╭─ EXTRAIT FOURNI
Le Dieu de la raison et le Dieu de l’imagination ne font pas toujours bon ménage. Mais est-ce grave ? N’est-ce pas le signe que Dieu est toujours au-delà de Dieu ?

  Quand on m’interroge sur « Dieu », je m’aperçois qu’il y a une différence entre mes connaissances sur la religion et mes convictions religieuses. Dans le premier cas, je prends une position académiquement convenable par rapport à mes études en philosophie herméneutique, discipline qui étudie les conditions de l’interprétation humaine. Au contraire, je garde encore au niveau des convictions, sans aucun souci de cohérence, la même image naïve de Dieu que je m’étais faite à partir de certains livres d’enfance.

  Personnellement, je ne trouve cette distance entre moi et moi-même ni gênante ni déchirante, dans la mesure où nous sommes tous dans une condition similaire à chaque fois que nous parlons du « lever » et du « coucher » du soleil, bien conscients pourtant que le soleil ne bouge pas. Je pourrais dire précisément que, comme les modèles géocentrique et héliocentrique, ma connaissance et mes convictions sur Dieu et la religion vont dans deux directions opposées.

  Dans mes recherches philosophiques, j’insiste sur la puissance de la parole de Dieu qui renverse l’activité humaine en passivité. L’herméneutique se soucie de penser les efforts que l’homme accomplit pour interpréter lui-même, les autres et le monde qu’il habite, tandis que la théologie s’occupe de montrer l’homme en tant qu’être interprété par Dieu. Quoi qu’en ait dit le théologien réformé Gerhard Ebeling (1912-2001), il me semble qu’aucune théologie herméneutique ne puisse se faire : l’intervention de Dieu sur l’homme peut même se dire anti-herméneutique, car elle annule toutes nos quêtes de sens.

  Bien que je ne puisse pas me dire croyant, je ne nie pas avoir souvent joué dans mon imaginaire avec Dieu, avec sa forme, sa personnalité, son essence et son rapport à nous. C’est à ce niveau – que je situerais entre la conviction et la libre imagination – qu’il me semble avoir découvert toute l’impuissance de la parole de Dieu. Quand j’étais petit, je refusais la littérature et je ne lisais que des livres de vulgarisation scientifique. En particulier, j’aimais penser aux analogies entre l’infiniment grand et l’infiniment petit : la forme du système solaire me semblait une répétition de la structure de l’atome, avec son noyau autour duquel tournent les électrons. Et au fond, si les atomes sont les éléments qui constituent aussi mon corps, j’aimais alors penser que les galaxies étaient comme les cellules d’un corps gigantesque.
╰─
╭─ ENREGISTREMENTS CONSERVÉS
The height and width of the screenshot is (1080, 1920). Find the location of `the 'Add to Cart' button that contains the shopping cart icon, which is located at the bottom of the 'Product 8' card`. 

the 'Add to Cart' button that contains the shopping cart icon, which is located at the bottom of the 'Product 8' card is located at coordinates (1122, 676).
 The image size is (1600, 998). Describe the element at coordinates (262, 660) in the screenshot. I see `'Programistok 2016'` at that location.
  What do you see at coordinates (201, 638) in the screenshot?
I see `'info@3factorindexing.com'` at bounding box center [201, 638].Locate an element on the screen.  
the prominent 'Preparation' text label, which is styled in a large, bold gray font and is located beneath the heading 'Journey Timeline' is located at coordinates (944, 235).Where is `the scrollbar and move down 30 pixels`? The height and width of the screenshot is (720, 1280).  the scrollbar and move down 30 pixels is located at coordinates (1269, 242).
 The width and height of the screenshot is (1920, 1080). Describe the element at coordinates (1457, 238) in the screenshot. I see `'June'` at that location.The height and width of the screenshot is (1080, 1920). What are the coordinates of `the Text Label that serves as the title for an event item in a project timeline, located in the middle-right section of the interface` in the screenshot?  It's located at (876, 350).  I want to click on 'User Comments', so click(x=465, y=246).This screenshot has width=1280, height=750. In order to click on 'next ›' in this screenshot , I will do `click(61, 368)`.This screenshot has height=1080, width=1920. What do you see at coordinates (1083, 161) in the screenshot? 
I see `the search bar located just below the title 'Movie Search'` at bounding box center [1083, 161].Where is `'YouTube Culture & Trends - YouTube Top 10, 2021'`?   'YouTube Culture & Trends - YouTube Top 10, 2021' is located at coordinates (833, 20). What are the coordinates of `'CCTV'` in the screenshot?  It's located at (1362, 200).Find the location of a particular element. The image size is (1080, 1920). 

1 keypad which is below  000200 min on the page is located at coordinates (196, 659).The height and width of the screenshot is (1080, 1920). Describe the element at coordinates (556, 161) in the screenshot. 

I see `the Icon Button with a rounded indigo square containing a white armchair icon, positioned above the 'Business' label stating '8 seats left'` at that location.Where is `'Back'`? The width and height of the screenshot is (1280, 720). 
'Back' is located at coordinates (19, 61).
╰─
* CONSIGNE *
Poursuivez le texte sur Dieu à la suite de sa dernière phrase. Les enregistrements forment un matériau à part, indépendant du texte sur Dieu.

* RÉSULTAT ATTENDU *
  Telle était mon image de Dieu à l’époque : s’il y avait un Dieu pour moi, et si quelqu’un m’avait obligé à en dire quelque chose, j’aurais dit qu’il est comme un grand corps vivant, dont nous sommes les cellules. Et telle est encore, à bien y regarder, mon image de Dieu, maintenant que je suis plus conscient de certaines implications de cette fantaisie d’enfance. Je dirais que selon ma conviction, Dieu, bien que peut-être sauveur, est indifférent à notre destin, précisément parce qu’il ne peut pas s’occuper de notre sort. Plutôt, nous sommes les responsables de son destin, de sa santé et donc de son (et notre) existence. Je pourrais défendre cette position à partir du Dieu impuissant dont parlait le philosophe Hans Jonas dans Le concept de Dieu après Auschwitz ou même à partir de son « principe responsabilité ». Et pourtant, je préfère en rester encore, comme quand j’étais petit, au niveau de la libre imagination, pour ne devoir en rendre compte à personne, pour ne pas finir comme le meunier du XVIe siècle dont parle Carlo Ginzburg dans son livre Le fromage et les vers : exécuté sur l’ordre du Saint-Office.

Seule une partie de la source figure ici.